As a robotic ear, the REAL system needs to continuously capture a specific voice source. In Figure 1b, the system is mounted on a motorized gimbal, and a camera is used to detect and track the throat or the mask of the speaking person. The detected target position is fed into the control loop of the gimbal, which points the laser to the target continuously as the target is moving. A microphone is attached to REAL system to collect the audio signal for comparison, as well as further augment the REAL signal by fusing the two independent modalities. Figure 1c shows a cocktail party scenario where the gimbaled REAL system operates to ‘hear’ a specific person remotely without acoustic channel interference.

Result and application

Frequency characterization

A systematic investigation on REAL’s frequency responses is needed to justify the new approach.

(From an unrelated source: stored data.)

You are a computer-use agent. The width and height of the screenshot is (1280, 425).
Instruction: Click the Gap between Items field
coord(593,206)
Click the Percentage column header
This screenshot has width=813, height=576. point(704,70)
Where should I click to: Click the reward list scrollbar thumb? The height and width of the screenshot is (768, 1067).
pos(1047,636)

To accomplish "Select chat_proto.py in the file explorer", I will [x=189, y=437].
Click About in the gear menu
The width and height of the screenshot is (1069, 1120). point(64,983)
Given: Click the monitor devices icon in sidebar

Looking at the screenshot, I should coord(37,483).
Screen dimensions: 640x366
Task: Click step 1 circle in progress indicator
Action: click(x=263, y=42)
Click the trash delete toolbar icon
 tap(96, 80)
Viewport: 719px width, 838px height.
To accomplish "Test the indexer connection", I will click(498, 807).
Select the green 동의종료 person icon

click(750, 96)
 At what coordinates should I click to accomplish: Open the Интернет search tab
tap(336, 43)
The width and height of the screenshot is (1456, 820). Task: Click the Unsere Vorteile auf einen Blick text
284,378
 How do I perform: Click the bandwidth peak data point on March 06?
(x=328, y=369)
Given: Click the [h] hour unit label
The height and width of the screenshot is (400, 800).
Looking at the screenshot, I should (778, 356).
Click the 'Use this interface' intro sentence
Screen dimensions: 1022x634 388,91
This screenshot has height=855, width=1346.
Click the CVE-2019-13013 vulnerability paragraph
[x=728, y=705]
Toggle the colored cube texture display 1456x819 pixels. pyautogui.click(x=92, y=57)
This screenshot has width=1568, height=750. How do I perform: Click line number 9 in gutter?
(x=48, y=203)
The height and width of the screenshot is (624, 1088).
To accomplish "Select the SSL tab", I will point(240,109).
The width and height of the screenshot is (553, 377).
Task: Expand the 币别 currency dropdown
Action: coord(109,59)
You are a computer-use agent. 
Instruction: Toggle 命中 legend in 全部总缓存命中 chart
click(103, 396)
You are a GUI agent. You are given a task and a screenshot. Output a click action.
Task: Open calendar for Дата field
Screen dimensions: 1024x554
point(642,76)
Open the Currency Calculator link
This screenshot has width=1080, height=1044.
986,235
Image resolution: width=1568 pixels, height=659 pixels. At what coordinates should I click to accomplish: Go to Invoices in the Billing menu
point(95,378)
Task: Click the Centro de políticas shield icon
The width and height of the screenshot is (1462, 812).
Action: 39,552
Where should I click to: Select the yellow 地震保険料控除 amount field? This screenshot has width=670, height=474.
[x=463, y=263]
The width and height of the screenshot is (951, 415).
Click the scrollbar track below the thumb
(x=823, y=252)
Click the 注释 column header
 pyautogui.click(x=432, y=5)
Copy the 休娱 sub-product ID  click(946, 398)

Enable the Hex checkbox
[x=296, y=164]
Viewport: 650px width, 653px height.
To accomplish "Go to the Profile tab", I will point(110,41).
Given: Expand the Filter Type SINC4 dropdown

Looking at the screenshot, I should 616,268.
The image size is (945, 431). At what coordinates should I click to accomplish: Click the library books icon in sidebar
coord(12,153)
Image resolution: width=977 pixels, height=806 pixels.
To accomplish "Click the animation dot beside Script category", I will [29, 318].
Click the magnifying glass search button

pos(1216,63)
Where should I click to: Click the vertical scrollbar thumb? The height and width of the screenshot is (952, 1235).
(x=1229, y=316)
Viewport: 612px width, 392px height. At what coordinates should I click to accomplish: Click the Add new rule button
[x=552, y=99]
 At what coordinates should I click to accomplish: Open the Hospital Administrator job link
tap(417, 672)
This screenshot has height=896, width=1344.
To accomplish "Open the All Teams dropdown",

Short-time Fourier transform (STFT) is a commonly used tool to understand both the temporal and frequency response of audio signals.[23] In Figure 2a-b, the STFT responses of the microphone, the REAL signal on the throat and the REAL signal on the mask are obtained when the speaker pronounces ‘Ah~~’. Sharp vocal resonances from all three STFT spectrograms could be identified. In Figure 2c, the frequency cross-sections of the signals at time 1 s were plotted for a better comparison. Although the envelopes of the frequency spectra are slightly different, the peaks are prominent and accurate. From the point of view of speech synthesis, these frequency responses already provide enough information to understand the content of the speech.[24] Notably, the throat signal is reasonably good in low frequencies (< 1 kHz) but slightly lacking in the higher frequencies, while the mask signal is more uniform across the vocal spectrum. This different response is related to the respective elastic and damping properties of the surface materials, and in the case of the human throat, biological tissues attenuate higher frequency contents while transmitting lower-frequency information.[25]. We discovered that many other objects could be used with the REAL system, such as plastic bags, packaging boxes and papers, given that they are close to and excited mainly by the target sound source. A detailed analysis of the frequency response of various materials is presented in the Supporting Information.